Civ. 2ème, 7 juillet 2022, n° 20-19.147
Le préjudice consécutif à des viols et agressions sexuelles est de nature corporelle de sorte que le délai de prescription commence à courir le jour de sa consolidation
Par cet arrêt, destiné à être publié au bulletin, la Cour de cassation a précisé le point de départ du délai de prescription de l’action d’une personne victime de viols et agressions sexuelles, et par là même la nature du préjudice que celle-ci invoque.
La deuxième chambre civile, réunie en formation solennelle, a apporté des clarifications bienvenues sur ces points et a ainsi contribué à étendre l’arsenal juridique dont les victimes de viols et agressions sexuelles pourront se prévaloir pour lutter contre l’éventuelle prescription de leurs actions.
L’un des membres de la direction d’un établissement privé catholique avait été assigné par un ancien élève pour des faits de viol et agression sexuelle.
La question de la prescription s’est immédiatement posée dans cette affaire car l’assignation a été délivrée au défendeur en 2016 alors que les faits litigieux remontaient à la période de scolarisation du demandeur au sein de l’établissement, soit le début des années 1970.
La cour d’appel, à l’instar des juges de première instance, avait jugé l’action prescrite au motif que le demandeur avait débuté une psychothérapie dès la fin des années 1980. D’après les juges du fond, cette psychothérapie témoignait d’une prise de conscience de l’aggravation du dommage allégué à compter de laquelle le délai de prescription devait commencer à courir. En désaccord avec cette analyse, le demandeur s’est pourvu en cassation.

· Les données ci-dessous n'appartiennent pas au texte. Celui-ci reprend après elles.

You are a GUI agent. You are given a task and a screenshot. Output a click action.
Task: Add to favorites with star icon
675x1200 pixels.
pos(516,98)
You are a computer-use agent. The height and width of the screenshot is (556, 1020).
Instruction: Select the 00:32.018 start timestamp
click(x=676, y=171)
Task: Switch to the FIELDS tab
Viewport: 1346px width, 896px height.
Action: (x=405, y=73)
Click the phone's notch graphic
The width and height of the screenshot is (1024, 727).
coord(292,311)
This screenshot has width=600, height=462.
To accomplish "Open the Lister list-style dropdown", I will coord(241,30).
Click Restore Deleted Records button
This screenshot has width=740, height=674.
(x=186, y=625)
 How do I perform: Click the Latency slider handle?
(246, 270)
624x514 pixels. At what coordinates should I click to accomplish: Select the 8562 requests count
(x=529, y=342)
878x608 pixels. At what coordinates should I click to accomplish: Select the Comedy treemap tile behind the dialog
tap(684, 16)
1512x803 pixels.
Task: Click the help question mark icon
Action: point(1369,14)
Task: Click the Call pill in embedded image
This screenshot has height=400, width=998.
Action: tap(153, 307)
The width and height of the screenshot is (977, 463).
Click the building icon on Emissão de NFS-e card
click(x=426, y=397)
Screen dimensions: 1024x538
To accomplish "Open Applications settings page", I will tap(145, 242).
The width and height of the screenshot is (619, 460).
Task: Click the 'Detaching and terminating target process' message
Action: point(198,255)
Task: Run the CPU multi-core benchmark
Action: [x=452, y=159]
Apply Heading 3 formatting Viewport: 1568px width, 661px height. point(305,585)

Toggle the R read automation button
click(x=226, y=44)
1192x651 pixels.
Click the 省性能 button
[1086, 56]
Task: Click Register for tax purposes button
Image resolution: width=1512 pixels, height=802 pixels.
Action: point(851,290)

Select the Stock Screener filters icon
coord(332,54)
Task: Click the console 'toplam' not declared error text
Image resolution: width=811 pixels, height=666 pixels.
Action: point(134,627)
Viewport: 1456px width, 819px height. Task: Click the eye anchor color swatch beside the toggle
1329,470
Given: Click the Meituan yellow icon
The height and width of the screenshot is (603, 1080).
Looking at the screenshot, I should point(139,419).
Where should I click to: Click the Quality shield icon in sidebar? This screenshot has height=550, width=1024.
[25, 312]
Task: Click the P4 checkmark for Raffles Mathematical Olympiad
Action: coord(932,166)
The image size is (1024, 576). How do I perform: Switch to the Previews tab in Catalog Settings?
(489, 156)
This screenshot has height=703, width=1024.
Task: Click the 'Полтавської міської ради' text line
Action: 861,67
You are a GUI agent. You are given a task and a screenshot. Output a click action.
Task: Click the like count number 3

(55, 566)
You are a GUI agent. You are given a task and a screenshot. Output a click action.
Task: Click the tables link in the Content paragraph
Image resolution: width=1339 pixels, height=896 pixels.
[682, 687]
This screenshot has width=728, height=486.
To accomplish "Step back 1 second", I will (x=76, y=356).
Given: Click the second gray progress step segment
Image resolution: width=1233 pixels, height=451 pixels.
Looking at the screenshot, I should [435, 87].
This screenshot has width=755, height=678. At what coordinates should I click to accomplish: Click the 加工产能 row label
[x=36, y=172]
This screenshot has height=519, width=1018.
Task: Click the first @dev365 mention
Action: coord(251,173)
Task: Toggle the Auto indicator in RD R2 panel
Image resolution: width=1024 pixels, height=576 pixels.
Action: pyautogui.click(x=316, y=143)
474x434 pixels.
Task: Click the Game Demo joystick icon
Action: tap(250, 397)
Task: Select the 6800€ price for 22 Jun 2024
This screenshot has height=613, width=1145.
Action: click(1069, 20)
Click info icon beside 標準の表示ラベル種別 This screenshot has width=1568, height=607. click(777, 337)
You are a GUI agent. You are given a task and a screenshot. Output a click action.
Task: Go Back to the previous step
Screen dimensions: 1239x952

Il faisait principalement grief à l’arrêt attaqué d’avoir déclaré l’action prescrite sans avoir au préalable constaté la consolidation du dommage invoqué. Or, en présence d’un préjudice de nature corporelle, le délai de prescription ne peut commencer à courir tant que la date de consolidation du dommage n’a pas été arrêtée.
Sur ce point, le défendeur au pourvoi lui opposait notamment la nomenclature des préjudices corporels dite « Dintilhac » qui définit la consolidation comme étant « la date, fixée par l’expert médical, de stabilisation des conséquences des lésions organiques et physiologiques ». Or, en l’espèce, le défendeur estimait que le demandeur n’était pas en mesure de démontrer avoir subi des « lésions organiques et physiologiques ». Le préjudice ne pouvait donc pas être corporel et la notion de consolidation n’avait pas lieu à s’appliquer.
En dépit des arguments mis en avant par le défendeur, la Cour de cassation a fait sienne la thèse du demandeur au pourvoi. Elle a ainsi affirmé que le préjudice résultant de viols et agressions sexuelles est de nature corporelle. Il appartenait donc à la cour d’appel, avant de pouvoir déclarer l’action prescrite, de rechercher si le préjudice avait fait l’objet d’une consolidation.
Puisque la prescription n’était pas acquise, la Cour de cassation a également précisé que les juges du fond ne pouvaient pas retenir le délai de prescription de dix ans applicable aux actions en responsabilité civile extracontractuelle avant que l’article 2270-1 du code civil ne soit modifié par la loi n° 98-468 du 17 juin 1998, dont les dispositions ont été reprises à l’article 2226, al. 2, du même code.